The microservices are materialized in a string of containerized executables. These services are generated, developed and orchestrated through Kylo (Kylo + Apache NiFi). Each will need to link up with a Providence Service

  • Provenance:
  • All services are responsible for sending provenance or trace messages to an external/pluggable provenance system. Provenance messages are a step above basic logging in that they will be more well defined (what should be logged) and they will be collected by a central provenance system.
  • The Provenance Service collects provenance messages posted by the ingestion microservices and persists the messages for traceability and obtaining lineage of a message through the various services. The Provenance Service consists of two components: Provenance Persistence and Provenance Query Service.
  • The Provenance Persistence Service is a microservice that reads the messages posted by the ingestion microservice and persists them to Elasticsearch.
  • The Provenance Query Service is a microservice that responds to user queries on data traceability by searching Elasticsearch.

Ingestion framework

The Ingestion framework supports reception and storage of incoming data files to a “landing zone” from which it is available for processing. The framework consists of several microservices:

  • Producer:
  • Source Data systems are the entry point for all data that is to be ingested. Source Producers will be developed to extract and to post their data sets and/or requests to transfer data sets. It receives data in a variety of formats (for example: XML, CSV, binary, or by URI reference) through a variety of protocols (for example: HTTP/REST, SFTP Kafka/JSON).
  • In addition to extracting payload information from the source systems to the Landing Zone, each producer instance extracts metadata relating to the request. Further, data type and validation classification information is also extracted if it is part of the request URI.
  • Each Producer instance logs each request to “some enterprise providence service”. On completion of processing, if a failure occurred (for example: the payload is missing information), the request is logged into the Exception Service. This is part of the processing of ensuring full tracking of successful and failed processing.
  • Messages successfully processed are put into a standard Ingestion Framework message format for downstream processing. These messages are output to a message queue that is configurable, that will be read by the next microservice in the ingestion workflow.
  • Consumer:
  • Consumer is a simple, configurable, message-driven microservice for transferring data from point A to point B.
  • It stores data to long-term, durable storage for subsequent processing (Staging Zone).
  • The Consumer Service (NiFi processor) listens for requests on an inbound queue. Each message represents a request to copy a blob (payload of data) from a source location to a target location. The source and target locations are configurable The specific process for determining the source blob name and the destination blob name from the metadata request are also configurable via the transfer service plugins.
  • After successful completion of the copy from the source location to staging zone and the archive zone, the consumer service posts a new message on the configured outbound queue as a notification to any interested parties to indicate that the resource is available in the new location.
  • Checkpoint:
    • Checkpoint service is a microservice that updates and conveys the outcome of the processing of an Ingestion F) to the Provenance service.
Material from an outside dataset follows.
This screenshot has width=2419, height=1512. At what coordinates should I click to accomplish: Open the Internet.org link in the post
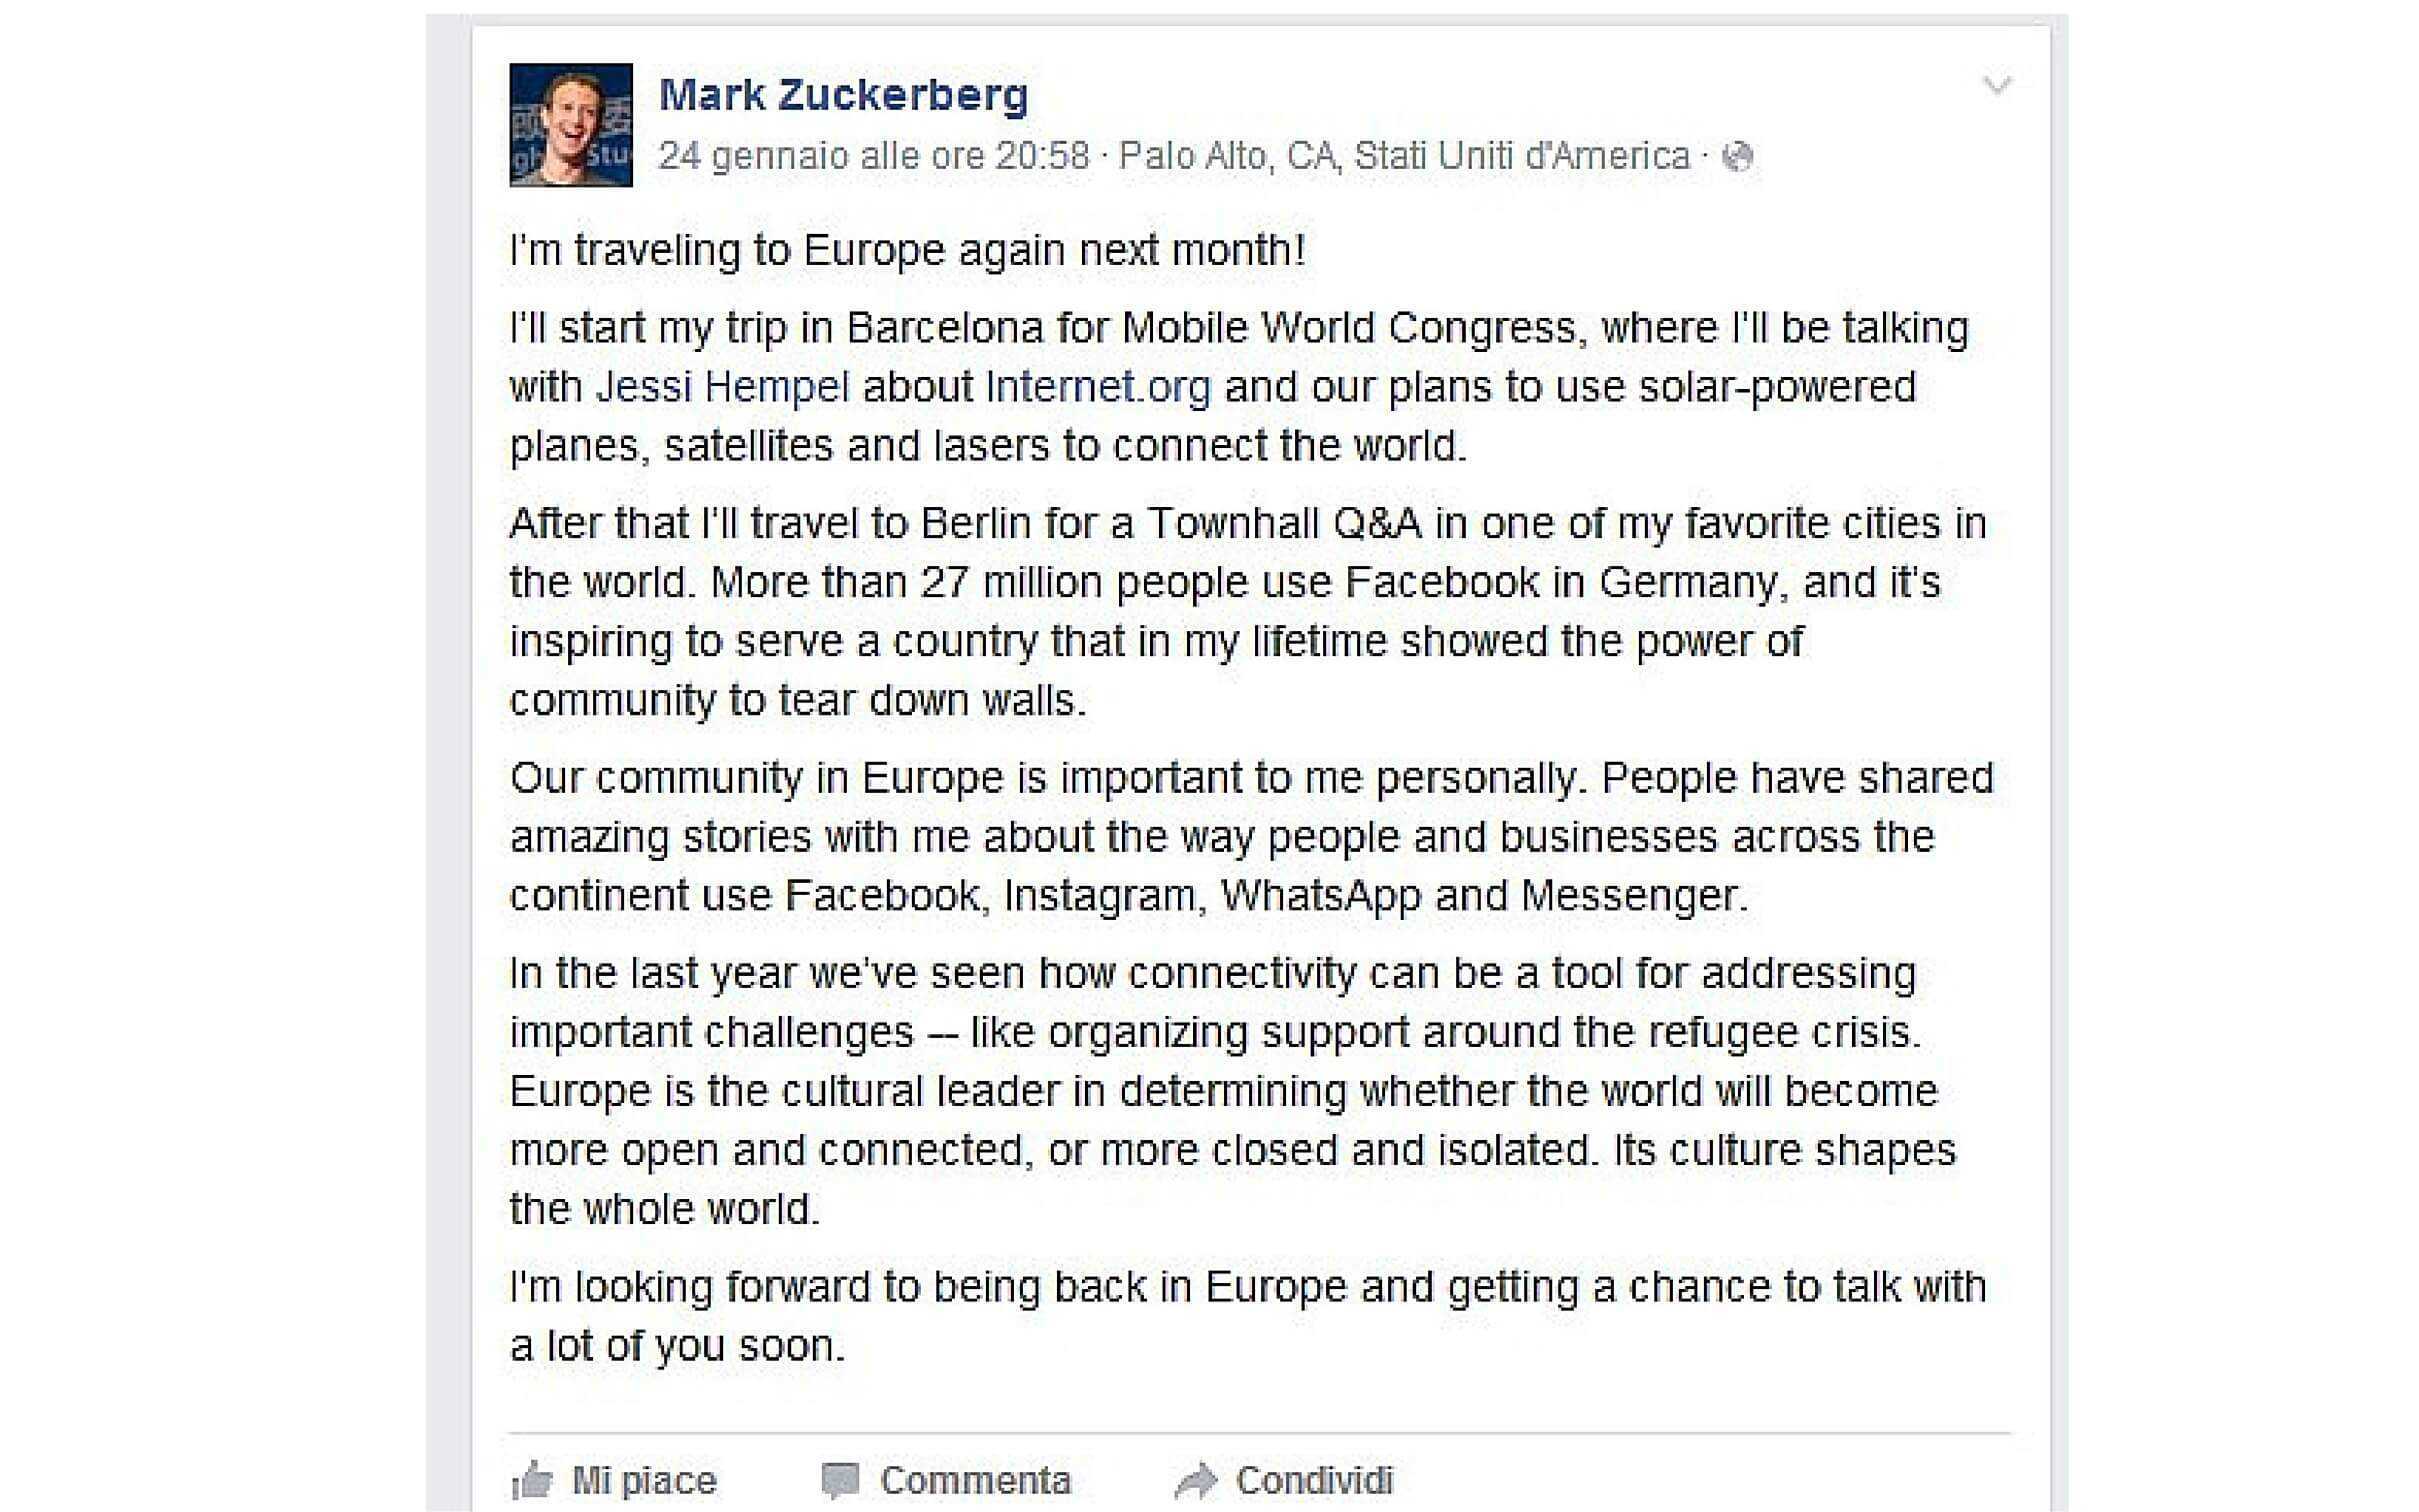point(1097,387)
Both successful and failed processing IMF notify the Checkpoint service. Checkpoint updates the IMF (see Checkpoint IMF classification below) and posts the updated message to Checkpoint outbound Provenance service's message queue.
    • Checkpoint service currently supports configurations for the ingestion pipeline and for the Data Processing Framework (DPF).
    • For ingestion pipeline processing Checkpoint service listens for messages on an inbound message queue and posts modifications to the IMF to the outbound Provenance and Regulator message queues.
    • For the Data Processing Framework (DPF) configurations, messages are posted to Checkpoint's secure HTTPS endpoint by Kylo, as well as the aforementioned outbound queues.

Processing Framework

This framework is responsible for validating the data, parsing and converting it to a Relational Format, and adding a Hive Schema to it.

  • Validate:
  • Validation determines if data has any exceptions and pushes validated data to the core zone.
  • Exception service is a microservice indicating that an error occurred and conveys the error to the Checkpoint and Provenance services. When an ingestion step fails, the message is posted on the inbound Exception service queue, and then the Exception service posts the update.
  • Exception service currently supports configurations for the ingestion pipeline.
  • For ingestion pipeline processing, the Exception service listens for messages on an inbound message queue and posts modifications to the Provenance message queues as well as the secure HTTPS endpoint for Kylo.
  • Flatten & Schema:
  • The flattening process parses the data (XML unbundling, or mapping of text fields and keys) and puts the fields into Hive columns with hive data types (because Spark reads Hive Tables faster).
  • This creates the new Hive Schema.
  • If exceptions occur, interfacing is with the same exception service identified in Validate, and the same processes are followed.

Access Framework

This framework is responsible for validating the data, parsing and converting it to a Relational Format, and then adding a Hive Schema to it.

  • Transform:
  • Transformation Services in this example is for future use and is not part of the scope beyond the processing framework identified above.
  • Conceptually, data mappings can be generated with NiFi and executed and monitored by Kylo.
  • Application Views:
  • Hive/Presto Views should be created to provide specific data access protections in addition to the other security measures being put in place (for example: Encrypted files in flight, Kerberos, Ranger Policies and Vormetric Transparent Encryption, and Files at rest). This limits what can be retrieved by individual users.
  • Semantic mapping to application specific requirements can also be generated here, which can represent logical mapping that occurs during access and not during the traditional ETL phase of processing.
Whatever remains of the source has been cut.